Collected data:

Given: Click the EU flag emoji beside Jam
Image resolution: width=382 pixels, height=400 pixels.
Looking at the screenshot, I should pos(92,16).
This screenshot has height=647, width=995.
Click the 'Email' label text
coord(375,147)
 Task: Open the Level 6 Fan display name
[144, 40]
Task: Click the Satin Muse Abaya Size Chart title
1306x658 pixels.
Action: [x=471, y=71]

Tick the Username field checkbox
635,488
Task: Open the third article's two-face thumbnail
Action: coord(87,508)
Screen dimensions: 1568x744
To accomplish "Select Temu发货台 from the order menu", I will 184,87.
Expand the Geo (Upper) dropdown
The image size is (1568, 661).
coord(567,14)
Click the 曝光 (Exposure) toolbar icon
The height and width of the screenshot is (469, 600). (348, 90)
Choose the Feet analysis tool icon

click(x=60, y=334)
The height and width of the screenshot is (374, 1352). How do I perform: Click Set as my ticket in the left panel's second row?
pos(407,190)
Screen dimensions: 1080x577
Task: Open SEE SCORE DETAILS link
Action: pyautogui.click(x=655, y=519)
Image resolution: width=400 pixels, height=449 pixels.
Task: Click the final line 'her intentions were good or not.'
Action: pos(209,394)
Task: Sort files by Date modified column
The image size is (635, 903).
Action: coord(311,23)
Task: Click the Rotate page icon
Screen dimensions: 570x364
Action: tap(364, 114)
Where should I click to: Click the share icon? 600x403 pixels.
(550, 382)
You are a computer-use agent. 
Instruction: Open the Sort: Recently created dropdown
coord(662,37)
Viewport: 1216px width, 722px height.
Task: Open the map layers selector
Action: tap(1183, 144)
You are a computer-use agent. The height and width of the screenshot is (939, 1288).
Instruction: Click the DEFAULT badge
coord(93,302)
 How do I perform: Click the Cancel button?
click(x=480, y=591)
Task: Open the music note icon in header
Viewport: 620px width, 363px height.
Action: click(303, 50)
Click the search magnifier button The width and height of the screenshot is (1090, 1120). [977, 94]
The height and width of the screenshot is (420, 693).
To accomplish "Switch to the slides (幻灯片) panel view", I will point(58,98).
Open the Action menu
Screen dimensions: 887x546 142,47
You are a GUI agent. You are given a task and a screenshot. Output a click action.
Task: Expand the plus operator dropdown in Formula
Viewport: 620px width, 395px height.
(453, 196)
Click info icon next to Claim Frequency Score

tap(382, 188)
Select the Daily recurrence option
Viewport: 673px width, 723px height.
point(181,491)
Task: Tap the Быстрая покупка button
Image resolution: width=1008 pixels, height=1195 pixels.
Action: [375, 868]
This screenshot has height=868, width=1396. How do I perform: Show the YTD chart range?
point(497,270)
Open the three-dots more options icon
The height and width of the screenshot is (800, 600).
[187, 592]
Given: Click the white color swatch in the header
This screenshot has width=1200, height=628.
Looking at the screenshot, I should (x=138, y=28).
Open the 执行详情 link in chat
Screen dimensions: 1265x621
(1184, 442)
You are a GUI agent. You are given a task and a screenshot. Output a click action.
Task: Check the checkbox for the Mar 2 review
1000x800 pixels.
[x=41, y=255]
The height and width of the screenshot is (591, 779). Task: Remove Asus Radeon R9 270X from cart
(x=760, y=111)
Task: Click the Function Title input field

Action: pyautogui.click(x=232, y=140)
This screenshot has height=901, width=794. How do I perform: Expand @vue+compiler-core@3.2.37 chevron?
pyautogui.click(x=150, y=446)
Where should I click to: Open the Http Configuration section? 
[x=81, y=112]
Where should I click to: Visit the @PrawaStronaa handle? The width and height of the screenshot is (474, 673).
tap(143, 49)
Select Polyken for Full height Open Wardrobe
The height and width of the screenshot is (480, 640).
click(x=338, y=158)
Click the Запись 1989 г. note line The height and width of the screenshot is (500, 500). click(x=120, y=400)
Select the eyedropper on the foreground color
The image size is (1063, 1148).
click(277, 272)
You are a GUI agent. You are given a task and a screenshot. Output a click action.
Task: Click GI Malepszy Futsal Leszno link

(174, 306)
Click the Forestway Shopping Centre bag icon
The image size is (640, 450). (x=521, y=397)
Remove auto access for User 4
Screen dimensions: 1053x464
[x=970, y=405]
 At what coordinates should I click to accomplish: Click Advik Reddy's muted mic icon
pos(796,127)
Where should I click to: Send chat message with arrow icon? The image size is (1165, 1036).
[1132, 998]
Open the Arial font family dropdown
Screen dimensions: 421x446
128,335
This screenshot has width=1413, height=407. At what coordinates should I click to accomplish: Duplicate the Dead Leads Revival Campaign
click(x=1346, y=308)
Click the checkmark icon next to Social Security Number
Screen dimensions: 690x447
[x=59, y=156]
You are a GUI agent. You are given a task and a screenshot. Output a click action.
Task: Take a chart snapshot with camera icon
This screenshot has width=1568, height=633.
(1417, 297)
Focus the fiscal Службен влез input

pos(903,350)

▶ What is being asked: All records shown above need to be written out again verbatim.

▶ Reply to the exercise:
Given: Click the EU flag emoji beside Jam
Image resolution: width=382 pixels, height=400 pixels.
Looking at the screenshot, I should pos(92,16).
This screenshot has height=647, width=995.
Click the 'Email' label text
coord(375,147)
 Task: Open the Level 6 Fan display name
[144, 40]
Task: Click the Satin Muse Abaya Size Chart title
1306x658 pixels.
Action: [x=471, y=71]

Tick the Username field checkbox
635,488
Task: Open the third article's two-face thumbnail
Action: coord(87,508)
Screen dimensions: 1568x744
To accomplish "Select Temu发货台 from the order menu", I will 184,87.
Expand the Geo (Upper) dropdown
The image size is (1568, 661).
coord(567,14)
Click the 曝光 (Exposure) toolbar icon
The height and width of the screenshot is (469, 600). (348, 90)
Choose the Feet analysis tool icon

click(x=60, y=334)
The height and width of the screenshot is (374, 1352). How do I perform: Click Set as my ticket in the left panel's second row?
pos(407,190)
Screen dimensions: 1080x577
Task: Open SEE SCORE DETAILS link
Action: pyautogui.click(x=655, y=519)
Image resolution: width=400 pixels, height=449 pixels.
Task: Click the final line 'her intentions were good or not.'
Action: pos(209,394)
Task: Sort files by Date modified column
The image size is (635, 903).
Action: coord(311,23)
Task: Click the Rotate page icon
Screen dimensions: 570x364
Action: tap(364, 114)
Where should I click to: Click the share icon? 600x403 pixels.
(550, 382)
You are a computer-use agent. 
Instruction: Open the Sort: Recently created dropdown
coord(662,37)
Viewport: 1216px width, 722px height.
Task: Open the map layers selector
Action: tap(1183, 144)
You are a computer-use agent. The height and width of the screenshot is (939, 1288).
Instruction: Click the DEFAULT badge
coord(93,302)
 How do I perform: Click the Cancel button?
click(x=480, y=591)
Task: Open the music note icon in header
Viewport: 620px width, 363px height.
Action: click(303, 50)
Click the search magnifier button The width and height of the screenshot is (1090, 1120). [977, 94]
The height and width of the screenshot is (420, 693).
To accomplish "Switch to the slides (幻灯片) panel view", I will point(58,98).
Open the Action menu
Screen dimensions: 887x546 142,47
You are a GUI agent. You are given a task and a screenshot. Output a click action.
Task: Expand the plus operator dropdown in Formula
Viewport: 620px width, 395px height.
(453, 196)
Click info icon next to Claim Frequency Score

tap(382, 188)
Select the Daily recurrence option
Viewport: 673px width, 723px height.
point(181,491)
Task: Tap the Быстрая покупка button
Image resolution: width=1008 pixels, height=1195 pixels.
Action: [375, 868]
This screenshot has height=868, width=1396. How do I perform: Show the YTD chart range?
point(497,270)
Open the three-dots more options icon
The height and width of the screenshot is (800, 600).
[187, 592]
Given: Click the white color swatch in the header
This screenshot has width=1200, height=628.
Looking at the screenshot, I should (x=138, y=28).
Open the 执行详情 link in chat
Screen dimensions: 1265x621
(1184, 442)
You are a GUI agent. You are given a task and a screenshot. Output a click action.
Task: Check the checkbox for the Mar 2 review
1000x800 pixels.
[x=41, y=255]
The height and width of the screenshot is (591, 779). Task: Remove Asus Radeon R9 270X from cart
(x=760, y=111)
Task: Click the Function Title input field

Action: pyautogui.click(x=232, y=140)
This screenshot has height=901, width=794. How do I perform: Expand @vue+compiler-core@3.2.37 chevron?
pyautogui.click(x=150, y=446)
Where should I click to: Open the Http Configuration section? 
[x=81, y=112]
Where should I click to: Visit the @PrawaStronaa handle? The width and height of the screenshot is (474, 673).
tap(143, 49)
Select Polyken for Full height Open Wardrobe
The height and width of the screenshot is (480, 640).
click(x=338, y=158)
Click the Запись 1989 г. note line The height and width of the screenshot is (500, 500). click(x=120, y=400)
Select the eyedropper on the foreground color
The image size is (1063, 1148).
click(277, 272)
You are a GUI agent. You are given a task and a screenshot. Output a click action.
Task: Click GI Malepszy Futsal Leszno link

(174, 306)
Click the Forestway Shopping Centre bag icon
The image size is (640, 450). (x=521, y=397)
Remove auto access for User 4
Screen dimensions: 1053x464
[x=970, y=405]
 At what coordinates should I click to accomplish: Click Advik Reddy's muted mic icon
pos(796,127)
Where should I click to: Send chat message with arrow icon? The image size is (1165, 1036).
[1132, 998]
Open the Arial font family dropdown
Screen dimensions: 421x446
128,335
This screenshot has width=1413, height=407. At what coordinates should I click to accomplish: Duplicate the Dead Leads Revival Campaign
click(x=1346, y=308)
Click the checkmark icon next to Social Security Number
Screen dimensions: 690x447
[x=59, y=156]
You are a GUI agent. You are given a task and a screenshot. Output a click action.
Task: Take a chart snapshot with camera icon
This screenshot has width=1568, height=633.
(1417, 297)
Focus the fiscal Службен влез input

pos(903,350)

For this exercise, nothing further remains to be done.